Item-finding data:

☆ ☆ ☆ ☆ ☆ ☆ ☆

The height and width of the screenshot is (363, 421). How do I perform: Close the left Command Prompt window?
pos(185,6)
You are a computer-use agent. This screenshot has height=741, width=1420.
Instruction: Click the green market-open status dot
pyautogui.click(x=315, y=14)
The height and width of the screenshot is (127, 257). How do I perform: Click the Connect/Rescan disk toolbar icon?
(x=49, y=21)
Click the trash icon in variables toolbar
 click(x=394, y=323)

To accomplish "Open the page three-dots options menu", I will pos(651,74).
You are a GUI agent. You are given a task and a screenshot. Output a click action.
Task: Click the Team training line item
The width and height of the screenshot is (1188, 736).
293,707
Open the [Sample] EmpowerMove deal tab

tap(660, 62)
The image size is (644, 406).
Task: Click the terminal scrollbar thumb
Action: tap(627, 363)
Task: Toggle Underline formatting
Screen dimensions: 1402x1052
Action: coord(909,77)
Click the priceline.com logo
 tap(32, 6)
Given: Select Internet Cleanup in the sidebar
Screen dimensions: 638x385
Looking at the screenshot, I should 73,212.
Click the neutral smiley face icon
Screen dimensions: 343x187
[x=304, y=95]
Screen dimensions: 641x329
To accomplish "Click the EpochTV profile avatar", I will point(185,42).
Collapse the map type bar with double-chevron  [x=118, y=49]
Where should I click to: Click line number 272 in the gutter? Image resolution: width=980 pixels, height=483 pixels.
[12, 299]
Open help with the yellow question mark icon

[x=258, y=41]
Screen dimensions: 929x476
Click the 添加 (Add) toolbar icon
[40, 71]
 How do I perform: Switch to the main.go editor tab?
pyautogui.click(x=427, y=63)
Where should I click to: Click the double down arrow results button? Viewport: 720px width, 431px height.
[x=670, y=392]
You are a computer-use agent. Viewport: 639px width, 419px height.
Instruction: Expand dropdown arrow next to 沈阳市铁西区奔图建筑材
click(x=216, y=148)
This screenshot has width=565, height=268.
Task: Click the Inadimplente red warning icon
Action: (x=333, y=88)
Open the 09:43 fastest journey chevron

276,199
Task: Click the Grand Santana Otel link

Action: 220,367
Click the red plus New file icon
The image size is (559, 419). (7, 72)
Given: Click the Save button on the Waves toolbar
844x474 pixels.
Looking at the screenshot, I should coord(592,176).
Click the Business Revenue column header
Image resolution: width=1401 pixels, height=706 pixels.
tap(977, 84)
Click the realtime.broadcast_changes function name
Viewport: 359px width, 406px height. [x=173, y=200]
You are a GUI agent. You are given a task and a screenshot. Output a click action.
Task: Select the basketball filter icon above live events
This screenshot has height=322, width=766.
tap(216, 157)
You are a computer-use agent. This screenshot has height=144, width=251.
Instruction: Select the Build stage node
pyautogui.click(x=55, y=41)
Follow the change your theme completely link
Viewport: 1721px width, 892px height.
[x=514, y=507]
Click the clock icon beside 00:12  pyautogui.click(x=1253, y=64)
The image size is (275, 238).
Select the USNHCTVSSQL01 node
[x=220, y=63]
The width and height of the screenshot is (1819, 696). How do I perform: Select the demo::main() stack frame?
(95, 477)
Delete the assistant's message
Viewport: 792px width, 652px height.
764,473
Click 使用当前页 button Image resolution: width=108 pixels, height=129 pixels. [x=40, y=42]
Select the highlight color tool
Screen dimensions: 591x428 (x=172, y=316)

☆ ☆ ☆ ☆ ☆ ☆ ☆

Rewrite all of the data above, replacing every occurrence of "How do I perform" with "How can I do" and leaving everything else unchanged.

**Right answer:**
The height and width of the screenshot is (363, 421). How can I do: Close the left Command Prompt window?
pos(185,6)
You are a computer-use agent. This screenshot has height=741, width=1420.
Instruction: Click the green market-open status dot
pyautogui.click(x=315, y=14)
The height and width of the screenshot is (127, 257). How can I do: Click the Connect/Rescan disk toolbar icon?
(x=49, y=21)
Click the trash icon in variables toolbar
 click(x=394, y=323)

To accomplish "Open the page three-dots options menu", I will pos(651,74).
You are a GUI agent. You are given a task and a screenshot. Output a click action.
Task: Click the Team training line item
The width and height of the screenshot is (1188, 736).
293,707
Open the [Sample] EmpowerMove deal tab

tap(660, 62)
The image size is (644, 406).
Task: Click the terminal scrollbar thumb
Action: tap(627, 363)
Task: Toggle Underline formatting
Screen dimensions: 1402x1052
Action: coord(909,77)
Click the priceline.com logo
 tap(32, 6)
Given: Select Internet Cleanup in the sidebar
Screen dimensions: 638x385
Looking at the screenshot, I should 73,212.
Click the neutral smiley face icon
Screen dimensions: 343x187
[x=304, y=95]
Screen dimensions: 641x329
To accomplish "Click the EpochTV profile avatar", I will point(185,42).
Collapse the map type bar with double-chevron  [x=118, y=49]
Where should I click to: Click line number 272 in the gutter? Image resolution: width=980 pixels, height=483 pixels.
[12, 299]
Open help with the yellow question mark icon

[x=258, y=41]
Screen dimensions: 929x476
Click the 添加 (Add) toolbar icon
[40, 71]
 How can I do: Switch to the main.go editor tab?
pyautogui.click(x=427, y=63)
Where should I click to: Click the double down arrow results button? Viewport: 720px width, 431px height.
[x=670, y=392]
You are a computer-use agent. Viewport: 639px width, 419px height.
Instruction: Expand dropdown arrow next to 沈阳市铁西区奔图建筑材
click(x=216, y=148)
This screenshot has width=565, height=268.
Task: Click the Inadimplente red warning icon
Action: (x=333, y=88)
Open the 09:43 fastest journey chevron

276,199
Task: Click the Grand Santana Otel link

Action: 220,367
Click the red plus New file icon
The image size is (559, 419). (7, 72)
Given: Click the Save button on the Waves toolbar
844x474 pixels.
Looking at the screenshot, I should coord(592,176).
Click the Business Revenue column header
Image resolution: width=1401 pixels, height=706 pixels.
tap(977, 84)
Click the realtime.broadcast_changes function name
Viewport: 359px width, 406px height. [x=173, y=200]
You are a GUI agent. You are given a task and a screenshot. Output a click action.
Task: Select the basketball filter icon above live events
This screenshot has height=322, width=766.
tap(216, 157)
You are a computer-use agent. This screenshot has height=144, width=251.
Instruction: Select the Build stage node
pyautogui.click(x=55, y=41)
Follow the change your theme completely link
Viewport: 1721px width, 892px height.
[x=514, y=507]
Click the clock icon beside 00:12  pyautogui.click(x=1253, y=64)
The image size is (275, 238).
Select the USNHCTVSSQL01 node
[x=220, y=63]
The width and height of the screenshot is (1819, 696). How can I do: Select the demo::main() stack frame?
(95, 477)
Delete the assistant's message
Viewport: 792px width, 652px height.
764,473
Click 使用当前页 button Image resolution: width=108 pixels, height=129 pixels. [x=40, y=42]
Select the highlight color tool
Screen dimensions: 591x428 (x=172, y=316)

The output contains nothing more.